Thursday, May 7, 2009

Seth Finkelstein is Smarter Than You, and Doesn’t Like @You

image Seth Finkelstein wrote a piece in the UK Guardian decrying Twitter as a system that exists simply for the purpose of .. how did he put it?  Oh yes: facilitating the “pathologies of celebrity,” his five-dollar term for narcissism.

He spends eleven paragraphs talking about how horrible it is when people talk about themselves and then how some people get popular from it, and then how some other people make money. That wasn’t enough ranting to get it out of his system (or as we put it in CobWEBs this evening, that rant didn’t Gillmor all the crap from his innards).

He also posted over at his personal blog, Infothought, and lamented what a mistake it was to ever inject personality into his blog:

I suspect some people are going to miss the point of this column, and tell me that, golly gee, I can chat with friends. I know that. Really. I'm well into a third decade of being on the Net (I went to MIT, I was on the Net more way before it reached the general population), and I know all about text chat. I don't want to use Twitter to chat.

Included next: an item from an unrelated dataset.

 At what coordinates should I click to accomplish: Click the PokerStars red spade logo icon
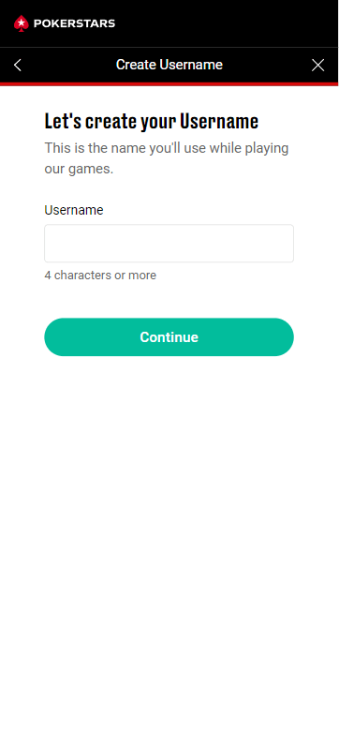point(22,23)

I also don't want to broadcast or narrowcast my life's trivia. Encouraging exhibitionism is part of what I meant by "pathologies of celebrity". I made a deliberate, strategic choice to put "personal voice" into my blog, and in retrospect that was, overall, a pretty bad decision.

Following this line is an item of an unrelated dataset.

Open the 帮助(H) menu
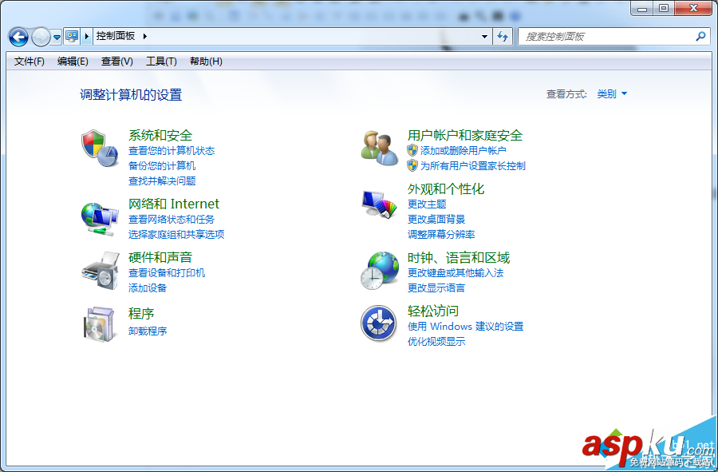 coord(205,61)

What's left is the rat race of trying to get followers for one's micropunditry and links. No. Not again. Not another grind of a few BigHeads on top all group-grooming each other, while everyone else is practically unheard. Not again, not so I can be monetized by another social/data-mining start-up.

Well, gee, here’s an idea – if you don’t want to engage people, you don’t want to reveal anything real about yourself, and you hate everyone else for climbing the social ladder to their own benefit – be anti-social on your own time.

image I mean, seriously, we get it.  If your editorials reflect your true feelings, you’re an anti-social geek (with a dash of class-envy) from MIT that knows more than everyone else and hates talking to everyone. Good for you. That didn’t require two blog postings and sixteen paragraphs total.  I just summed it up in one (admittedly run-on) sentence.

That ain’t news – it’s just a bit of your personality on display for everyone (which, incidentally, goes against one of your primary objections with blogging and Twittering).

As I re-read what I wrote, I can see how one might get the impression that I’m pretty down on Seth Finkelstein – I don’t have any personal quibbles with the guy, and despite his alleged quirks, he’s undoubtedly a very deep thinker and eloquent writer.  I just think that in this instance, he’s transferring quite a bit of emotion to the technology and culture surround social media.

For what it’s worth, though, Seth’s view of Twitter is pretty myopic, and in Twitter as in life, if you find yourself hating everything and everyone, you can change one of two things to remedy it: change yourself, or change everything and everyone one else.

As Seth himself said in an interview with Harvard’s Greplaw:

There's nothing wrong with keeping an online diary which is read by friends and family. Just like there's nothing wrong with playing frequent poker games. You don't have to be a professional, or make a living at it, to enjoy it and find it worthwhile.

That is, when it comes down to it, what most people use social media tools for, be it MySpace, Twitter or blogging. Seth sees the world in shades of Winer, Lessig, and Wales. The much wider world isn’t concerned with the “A-List” rat race, and thus his railings against Twitter fall completely flat.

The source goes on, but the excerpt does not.